(Records excerpted from a collection)
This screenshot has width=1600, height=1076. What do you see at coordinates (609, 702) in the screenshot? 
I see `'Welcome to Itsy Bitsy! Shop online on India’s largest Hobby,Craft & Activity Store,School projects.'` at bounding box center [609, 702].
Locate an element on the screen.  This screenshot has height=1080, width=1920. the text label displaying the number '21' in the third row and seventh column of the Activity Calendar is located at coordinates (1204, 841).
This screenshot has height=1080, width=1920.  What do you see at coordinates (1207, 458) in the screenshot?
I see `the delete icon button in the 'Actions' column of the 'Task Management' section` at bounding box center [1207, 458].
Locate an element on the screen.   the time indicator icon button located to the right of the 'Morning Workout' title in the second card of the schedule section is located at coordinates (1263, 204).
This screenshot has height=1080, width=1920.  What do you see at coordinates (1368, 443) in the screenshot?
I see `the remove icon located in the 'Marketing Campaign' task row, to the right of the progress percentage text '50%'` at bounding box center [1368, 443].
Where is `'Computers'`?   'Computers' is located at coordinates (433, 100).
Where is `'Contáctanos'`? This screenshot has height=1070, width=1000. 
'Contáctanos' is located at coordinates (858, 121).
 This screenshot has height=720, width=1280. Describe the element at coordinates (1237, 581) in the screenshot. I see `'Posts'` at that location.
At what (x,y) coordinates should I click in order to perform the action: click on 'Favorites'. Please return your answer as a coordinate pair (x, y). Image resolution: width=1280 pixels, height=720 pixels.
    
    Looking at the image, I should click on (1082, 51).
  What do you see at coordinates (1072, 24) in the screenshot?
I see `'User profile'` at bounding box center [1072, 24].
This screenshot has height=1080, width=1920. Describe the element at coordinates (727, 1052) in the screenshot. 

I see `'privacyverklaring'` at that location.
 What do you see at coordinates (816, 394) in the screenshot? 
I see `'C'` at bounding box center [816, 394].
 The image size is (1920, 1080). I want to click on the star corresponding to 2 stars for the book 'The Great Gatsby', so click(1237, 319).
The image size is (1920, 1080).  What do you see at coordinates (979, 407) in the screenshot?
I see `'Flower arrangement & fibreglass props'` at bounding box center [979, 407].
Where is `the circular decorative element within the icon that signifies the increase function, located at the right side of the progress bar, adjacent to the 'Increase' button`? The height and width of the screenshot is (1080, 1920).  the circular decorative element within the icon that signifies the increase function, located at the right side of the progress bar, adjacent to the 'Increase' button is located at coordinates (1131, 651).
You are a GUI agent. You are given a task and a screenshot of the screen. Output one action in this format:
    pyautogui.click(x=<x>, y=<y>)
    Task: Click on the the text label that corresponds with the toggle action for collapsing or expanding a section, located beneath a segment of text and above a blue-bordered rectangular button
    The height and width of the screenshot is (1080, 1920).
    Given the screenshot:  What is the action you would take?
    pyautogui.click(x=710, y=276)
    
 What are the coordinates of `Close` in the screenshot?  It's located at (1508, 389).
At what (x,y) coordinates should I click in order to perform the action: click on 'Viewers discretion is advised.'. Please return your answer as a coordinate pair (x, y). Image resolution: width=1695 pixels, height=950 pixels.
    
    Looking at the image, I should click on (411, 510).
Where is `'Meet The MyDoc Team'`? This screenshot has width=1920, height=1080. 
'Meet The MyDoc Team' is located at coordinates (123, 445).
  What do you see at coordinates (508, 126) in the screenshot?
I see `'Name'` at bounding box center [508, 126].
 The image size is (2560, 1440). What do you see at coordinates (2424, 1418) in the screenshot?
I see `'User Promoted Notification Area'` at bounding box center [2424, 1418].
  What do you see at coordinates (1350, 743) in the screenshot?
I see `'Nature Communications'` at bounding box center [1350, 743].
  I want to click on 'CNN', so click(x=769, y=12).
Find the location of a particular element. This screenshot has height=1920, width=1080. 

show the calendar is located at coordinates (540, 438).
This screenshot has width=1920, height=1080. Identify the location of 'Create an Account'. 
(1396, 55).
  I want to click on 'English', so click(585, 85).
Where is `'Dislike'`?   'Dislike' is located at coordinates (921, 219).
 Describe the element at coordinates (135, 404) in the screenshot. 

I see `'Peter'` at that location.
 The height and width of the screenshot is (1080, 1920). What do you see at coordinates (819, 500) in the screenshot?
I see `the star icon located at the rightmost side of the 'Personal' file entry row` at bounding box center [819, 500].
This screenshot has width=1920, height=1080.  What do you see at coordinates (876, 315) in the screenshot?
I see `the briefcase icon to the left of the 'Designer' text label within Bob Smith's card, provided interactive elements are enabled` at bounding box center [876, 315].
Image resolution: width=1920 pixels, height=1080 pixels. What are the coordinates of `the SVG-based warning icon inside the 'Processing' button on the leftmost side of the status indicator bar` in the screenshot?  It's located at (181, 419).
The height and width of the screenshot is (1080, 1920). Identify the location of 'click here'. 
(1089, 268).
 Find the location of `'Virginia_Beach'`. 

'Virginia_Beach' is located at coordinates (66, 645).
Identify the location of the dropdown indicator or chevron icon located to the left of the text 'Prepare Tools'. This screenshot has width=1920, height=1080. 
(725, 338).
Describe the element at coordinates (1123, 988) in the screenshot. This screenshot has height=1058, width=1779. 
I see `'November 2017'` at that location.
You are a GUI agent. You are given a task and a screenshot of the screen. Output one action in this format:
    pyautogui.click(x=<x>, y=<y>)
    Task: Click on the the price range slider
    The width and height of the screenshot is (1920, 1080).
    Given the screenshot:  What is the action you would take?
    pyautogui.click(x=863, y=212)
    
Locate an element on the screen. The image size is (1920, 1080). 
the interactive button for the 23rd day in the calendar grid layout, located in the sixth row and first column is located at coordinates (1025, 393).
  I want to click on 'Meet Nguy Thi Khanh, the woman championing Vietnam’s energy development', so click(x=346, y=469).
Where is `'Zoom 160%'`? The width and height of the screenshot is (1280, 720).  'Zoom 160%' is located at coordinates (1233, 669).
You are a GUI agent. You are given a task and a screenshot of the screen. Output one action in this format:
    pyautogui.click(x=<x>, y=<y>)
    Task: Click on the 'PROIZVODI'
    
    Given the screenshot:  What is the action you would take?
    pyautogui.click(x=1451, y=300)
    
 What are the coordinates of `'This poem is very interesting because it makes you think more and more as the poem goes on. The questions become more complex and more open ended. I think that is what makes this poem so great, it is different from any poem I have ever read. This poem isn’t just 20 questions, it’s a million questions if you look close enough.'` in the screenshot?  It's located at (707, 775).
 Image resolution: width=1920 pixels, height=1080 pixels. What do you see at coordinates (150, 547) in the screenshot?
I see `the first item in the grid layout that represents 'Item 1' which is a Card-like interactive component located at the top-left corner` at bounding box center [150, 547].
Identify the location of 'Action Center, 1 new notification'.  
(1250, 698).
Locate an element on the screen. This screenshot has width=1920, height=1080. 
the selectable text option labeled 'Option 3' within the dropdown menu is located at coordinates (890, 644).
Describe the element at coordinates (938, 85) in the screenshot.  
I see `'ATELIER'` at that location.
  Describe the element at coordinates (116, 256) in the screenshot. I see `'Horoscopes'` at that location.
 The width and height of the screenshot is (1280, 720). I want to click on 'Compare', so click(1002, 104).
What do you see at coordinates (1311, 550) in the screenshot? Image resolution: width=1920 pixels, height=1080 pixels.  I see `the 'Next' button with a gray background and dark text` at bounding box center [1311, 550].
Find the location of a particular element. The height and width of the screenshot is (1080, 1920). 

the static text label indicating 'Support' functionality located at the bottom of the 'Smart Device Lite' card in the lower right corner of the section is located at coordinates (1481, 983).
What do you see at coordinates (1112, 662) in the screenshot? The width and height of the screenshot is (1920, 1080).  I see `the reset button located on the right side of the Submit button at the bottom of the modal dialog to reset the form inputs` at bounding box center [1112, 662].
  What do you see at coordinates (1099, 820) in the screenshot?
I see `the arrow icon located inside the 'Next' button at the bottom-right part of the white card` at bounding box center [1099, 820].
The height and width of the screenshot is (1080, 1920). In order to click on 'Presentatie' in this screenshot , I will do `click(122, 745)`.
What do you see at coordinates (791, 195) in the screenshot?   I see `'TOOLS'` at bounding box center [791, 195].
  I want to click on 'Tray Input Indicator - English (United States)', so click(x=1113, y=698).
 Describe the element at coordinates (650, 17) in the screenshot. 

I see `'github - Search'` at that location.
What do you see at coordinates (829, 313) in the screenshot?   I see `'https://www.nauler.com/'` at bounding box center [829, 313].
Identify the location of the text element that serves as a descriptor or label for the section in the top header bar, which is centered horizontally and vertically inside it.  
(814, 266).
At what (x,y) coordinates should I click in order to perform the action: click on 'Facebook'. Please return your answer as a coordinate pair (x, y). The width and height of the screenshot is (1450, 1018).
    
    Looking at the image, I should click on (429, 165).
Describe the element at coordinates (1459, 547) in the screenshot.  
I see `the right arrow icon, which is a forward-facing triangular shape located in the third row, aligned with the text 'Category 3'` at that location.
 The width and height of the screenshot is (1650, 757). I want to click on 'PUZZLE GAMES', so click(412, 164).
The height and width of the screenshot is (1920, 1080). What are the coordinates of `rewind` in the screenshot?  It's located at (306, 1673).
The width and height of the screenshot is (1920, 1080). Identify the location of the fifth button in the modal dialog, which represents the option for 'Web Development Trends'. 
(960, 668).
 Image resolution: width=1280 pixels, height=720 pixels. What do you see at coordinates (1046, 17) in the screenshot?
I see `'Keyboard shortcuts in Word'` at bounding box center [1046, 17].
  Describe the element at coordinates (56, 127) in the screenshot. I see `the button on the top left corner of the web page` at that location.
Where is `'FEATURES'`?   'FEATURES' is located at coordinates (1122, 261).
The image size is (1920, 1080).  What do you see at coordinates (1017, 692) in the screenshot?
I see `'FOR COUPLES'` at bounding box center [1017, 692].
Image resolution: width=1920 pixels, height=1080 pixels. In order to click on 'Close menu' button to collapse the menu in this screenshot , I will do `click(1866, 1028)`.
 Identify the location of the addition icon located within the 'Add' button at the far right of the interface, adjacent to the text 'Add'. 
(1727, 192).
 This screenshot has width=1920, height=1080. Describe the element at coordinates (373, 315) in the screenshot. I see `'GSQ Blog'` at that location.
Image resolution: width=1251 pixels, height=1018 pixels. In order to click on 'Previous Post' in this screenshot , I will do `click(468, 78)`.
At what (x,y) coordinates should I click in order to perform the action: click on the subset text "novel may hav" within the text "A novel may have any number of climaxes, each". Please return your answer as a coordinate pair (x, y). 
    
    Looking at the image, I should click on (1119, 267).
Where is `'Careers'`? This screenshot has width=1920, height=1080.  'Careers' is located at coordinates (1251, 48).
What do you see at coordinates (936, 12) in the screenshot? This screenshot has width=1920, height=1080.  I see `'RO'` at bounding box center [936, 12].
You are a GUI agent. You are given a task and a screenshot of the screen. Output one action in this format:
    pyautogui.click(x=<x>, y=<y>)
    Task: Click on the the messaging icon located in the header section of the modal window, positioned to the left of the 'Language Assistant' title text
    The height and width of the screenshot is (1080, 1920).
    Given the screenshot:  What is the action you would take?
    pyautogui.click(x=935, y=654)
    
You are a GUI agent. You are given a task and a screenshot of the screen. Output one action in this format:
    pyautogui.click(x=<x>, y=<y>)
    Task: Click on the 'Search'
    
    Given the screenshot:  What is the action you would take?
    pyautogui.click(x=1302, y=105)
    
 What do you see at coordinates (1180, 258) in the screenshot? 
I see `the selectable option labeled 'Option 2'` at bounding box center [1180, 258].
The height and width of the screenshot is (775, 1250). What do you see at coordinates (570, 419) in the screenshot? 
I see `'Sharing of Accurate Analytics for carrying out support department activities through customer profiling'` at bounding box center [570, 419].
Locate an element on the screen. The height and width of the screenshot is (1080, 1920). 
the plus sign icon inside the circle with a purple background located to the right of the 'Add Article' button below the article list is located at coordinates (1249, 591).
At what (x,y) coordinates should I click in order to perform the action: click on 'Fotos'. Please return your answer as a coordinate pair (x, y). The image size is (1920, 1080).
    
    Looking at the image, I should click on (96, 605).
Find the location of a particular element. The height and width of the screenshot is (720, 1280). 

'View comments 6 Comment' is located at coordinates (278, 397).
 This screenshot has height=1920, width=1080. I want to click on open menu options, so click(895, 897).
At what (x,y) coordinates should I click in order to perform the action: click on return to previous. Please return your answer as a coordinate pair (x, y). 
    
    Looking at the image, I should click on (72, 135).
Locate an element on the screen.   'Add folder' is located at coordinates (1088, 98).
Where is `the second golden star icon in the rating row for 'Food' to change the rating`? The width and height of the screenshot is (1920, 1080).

Exercise brief
Could you copy out, word for word, the lines that start with the one containing "Describe the element at coordinates (135, 404)" and end with the one containing "center [876, 315].", including both of those lines?

Written response
 Describe the element at coordinates (135, 404) in the screenshot. 

I see `'Peter'` at that location.
 The height and width of the screenshot is (1080, 1920). What do you see at coordinates (819, 500) in the screenshot?
I see `the star icon located at the rightmost side of the 'Personal' file entry row` at bounding box center [819, 500].
This screenshot has width=1920, height=1080.  What do you see at coordinates (876, 315) in the screenshot?
I see `the briefcase icon to the left of the 'Designer' text label within Bob Smith's card, provided interactive elements are enabled` at bounding box center [876, 315].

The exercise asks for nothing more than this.